Quellenauszug =
┏━━
6000 südkoreanische Bauarbeiter stampfen dort, wo noch bis vor kurzem das Gelbe Meer rauschte, eine neue Stadt aus dem Boden. 91 Mrd. Dollar an internationalen Investitionen fließen nach Incheon, einem Wirtschaftspark nahe Seoul. Auf 209 Quadratkilometern sollen Produktionen für High-Tech-Konzerne, Universitäten, futuristische Wohn- und Finanzdistrikte entstehen, modernste Daten-Highways - und mittendrin der mit 570 Metern zweithöchste Tower der Welt.

512.000 Einwohner soll Incheon in zwölf Jahren zählen. Die Koreaner hoffen, mit Steuererleichterungen Investoren aus aller Welt anzuziehen. "Wir bauen um 202 Milliarden Dollar eine neue Metropole" , sagt Hee Kyon Jo Min vom Büro für Business Opportunities in luftiger Höhe. Seine Gäste erfasst bei der Aussicht aus den Fenstern der Schwindel. Auch viele internationale Finanzexperten lässt der Blick in die Niederung des realen Marktes bange werden. Denn die Krise an den Finanzmärkten hat Südkorea härter getroffen als erwartet.

Ausländische Investoren ziehen ihr Geld ab. Der Index der Börse in Seoul brach seit Jänner um bis um die Hälfte ein. Die südkoreanische Währung Won erreichte zugleich Tiefststände, die es seit der Asienkrise vor elf Jahren nicht mehr gab, und die Dollarreserven schmelzen.

"Mehr als genug freies Kapital"

Hee Kyon Jo Min räumt ein, dass sich einzelne Projekte in der "Stadt der Zukunft" verzögerten. Bislang sei jedoch kein Partner abgesprungen, versichert er, bevor er weitere City-Pläne an die Wand projiziert. Chris Sausser ist einer der Investoren. Graumeliertes Haar, lässiger Anzug, Amerikaner und hochrangiger Manager der Gale International. Der Immobilienentwickler baut in Incheon um mehrere Milliarden Dollar. Künftig könnte es sicher schwieriger werden, meint er. Was die Projekte für die kommenden Jahre betreffe, so sei aber alles ausfinanziert. "Es gibt nach wie vor weltweit mehr als genug freies Kapital. Wir wurden von China angesprochen, wir hätten unseren Distrikt dort 13 Mal bauen können."

Südlich des Festlandes auf Jeju-do feiert sich die Wirtschaftselite. Koreanische Unternehmer aus aller Welt haben sich auf der Vulkaninsel zum Wirtschaftskongress versammelt. Tänze und Trommelwirbel umrahmen die Ansprachen der Minister. Es ist die Rede davon, dass Korea auch diese Finanzkrise überwinden werde. Kein anderes Land, habe gelernt, Schwierigkeiten derart rasch zu meistern. "Wir sind deutlich besser aufgestellt als vor der Asien-Krise, ergänzt Tong-Soo Chung, Chef von Kotra, einer Agentur, die Investoren holen soll.
┗━━
Gestellte Aufgabe =
Beantworten Sie anhand des Textes über Incheon kurz diese Fragen:
1. Wie viele Einwohner soll Incheon in zwölf Jahren zählen?
2. Wie hoch ist der Tower, der mitten in der neuen Stadt entstehen soll?
3. Auf welcher Insel haben sich koreanische Unternehmer zum Wirtschaftskongress versammelt?
Die Datensätze stammen aus einer anderen Quelle.

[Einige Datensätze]
┏━━
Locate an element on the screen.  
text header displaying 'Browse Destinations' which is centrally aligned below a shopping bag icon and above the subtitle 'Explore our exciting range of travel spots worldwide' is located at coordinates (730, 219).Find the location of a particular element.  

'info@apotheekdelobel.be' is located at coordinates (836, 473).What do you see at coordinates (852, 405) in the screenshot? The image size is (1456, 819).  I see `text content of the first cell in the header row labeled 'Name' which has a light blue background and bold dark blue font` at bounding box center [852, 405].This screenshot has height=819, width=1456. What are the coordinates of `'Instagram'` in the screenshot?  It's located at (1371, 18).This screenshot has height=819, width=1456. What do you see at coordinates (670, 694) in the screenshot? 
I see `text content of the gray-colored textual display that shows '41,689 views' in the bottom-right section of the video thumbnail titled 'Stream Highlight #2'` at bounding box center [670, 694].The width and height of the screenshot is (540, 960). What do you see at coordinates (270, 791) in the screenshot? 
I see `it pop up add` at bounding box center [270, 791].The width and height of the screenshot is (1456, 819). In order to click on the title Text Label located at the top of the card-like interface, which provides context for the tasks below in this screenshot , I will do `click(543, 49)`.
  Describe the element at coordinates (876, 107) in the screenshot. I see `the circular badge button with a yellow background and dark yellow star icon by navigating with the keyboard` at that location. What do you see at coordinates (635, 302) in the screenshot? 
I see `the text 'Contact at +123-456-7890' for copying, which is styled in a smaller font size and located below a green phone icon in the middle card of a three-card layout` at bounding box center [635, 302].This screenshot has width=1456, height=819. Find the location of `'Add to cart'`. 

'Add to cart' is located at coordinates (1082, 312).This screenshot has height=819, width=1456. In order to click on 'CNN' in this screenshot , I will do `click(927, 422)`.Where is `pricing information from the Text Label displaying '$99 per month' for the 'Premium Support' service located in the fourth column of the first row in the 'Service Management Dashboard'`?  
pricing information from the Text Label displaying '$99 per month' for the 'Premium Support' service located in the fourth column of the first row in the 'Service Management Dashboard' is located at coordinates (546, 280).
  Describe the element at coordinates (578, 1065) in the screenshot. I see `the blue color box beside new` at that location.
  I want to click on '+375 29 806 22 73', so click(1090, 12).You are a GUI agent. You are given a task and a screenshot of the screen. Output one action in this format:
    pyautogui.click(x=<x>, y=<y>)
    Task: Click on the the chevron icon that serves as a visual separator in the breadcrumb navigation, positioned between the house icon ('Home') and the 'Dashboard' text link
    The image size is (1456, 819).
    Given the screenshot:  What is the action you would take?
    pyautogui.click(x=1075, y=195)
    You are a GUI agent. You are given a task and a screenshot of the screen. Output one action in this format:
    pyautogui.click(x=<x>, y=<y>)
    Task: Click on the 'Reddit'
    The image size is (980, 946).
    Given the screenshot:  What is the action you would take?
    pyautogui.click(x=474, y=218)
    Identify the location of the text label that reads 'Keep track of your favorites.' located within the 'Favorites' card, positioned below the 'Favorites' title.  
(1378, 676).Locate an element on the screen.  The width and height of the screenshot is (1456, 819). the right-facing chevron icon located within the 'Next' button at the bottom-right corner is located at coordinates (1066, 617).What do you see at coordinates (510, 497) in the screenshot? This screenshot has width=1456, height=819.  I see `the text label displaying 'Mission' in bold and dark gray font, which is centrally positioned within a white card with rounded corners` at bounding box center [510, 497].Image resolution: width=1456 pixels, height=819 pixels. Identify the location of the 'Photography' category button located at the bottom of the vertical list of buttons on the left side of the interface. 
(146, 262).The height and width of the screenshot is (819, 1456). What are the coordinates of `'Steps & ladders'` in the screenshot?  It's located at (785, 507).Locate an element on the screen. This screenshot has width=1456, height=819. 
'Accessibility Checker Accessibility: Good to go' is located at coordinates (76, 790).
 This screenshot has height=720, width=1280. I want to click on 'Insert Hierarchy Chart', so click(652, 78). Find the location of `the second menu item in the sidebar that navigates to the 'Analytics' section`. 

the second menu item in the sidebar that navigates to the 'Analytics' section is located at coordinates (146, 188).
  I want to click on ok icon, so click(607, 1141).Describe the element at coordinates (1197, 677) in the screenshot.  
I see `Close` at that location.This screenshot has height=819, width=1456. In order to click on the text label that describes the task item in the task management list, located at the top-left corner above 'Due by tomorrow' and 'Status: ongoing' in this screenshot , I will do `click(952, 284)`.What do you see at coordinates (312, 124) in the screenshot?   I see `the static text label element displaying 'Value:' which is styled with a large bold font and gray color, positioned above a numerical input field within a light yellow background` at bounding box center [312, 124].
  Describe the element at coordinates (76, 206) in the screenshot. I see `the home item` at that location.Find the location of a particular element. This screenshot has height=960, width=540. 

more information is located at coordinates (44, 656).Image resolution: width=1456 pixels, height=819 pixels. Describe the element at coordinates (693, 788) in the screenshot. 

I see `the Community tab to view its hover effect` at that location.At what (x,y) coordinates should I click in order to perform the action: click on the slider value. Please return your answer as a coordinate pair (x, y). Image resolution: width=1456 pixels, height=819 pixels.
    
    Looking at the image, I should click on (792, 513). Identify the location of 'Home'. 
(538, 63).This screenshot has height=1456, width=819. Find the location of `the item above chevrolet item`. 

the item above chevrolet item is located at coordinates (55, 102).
┗━━
Antwort =
1. 512.000 Einwohner.
2. 570 Meter.
3. Auf der Vulkaninsel Jeju-do.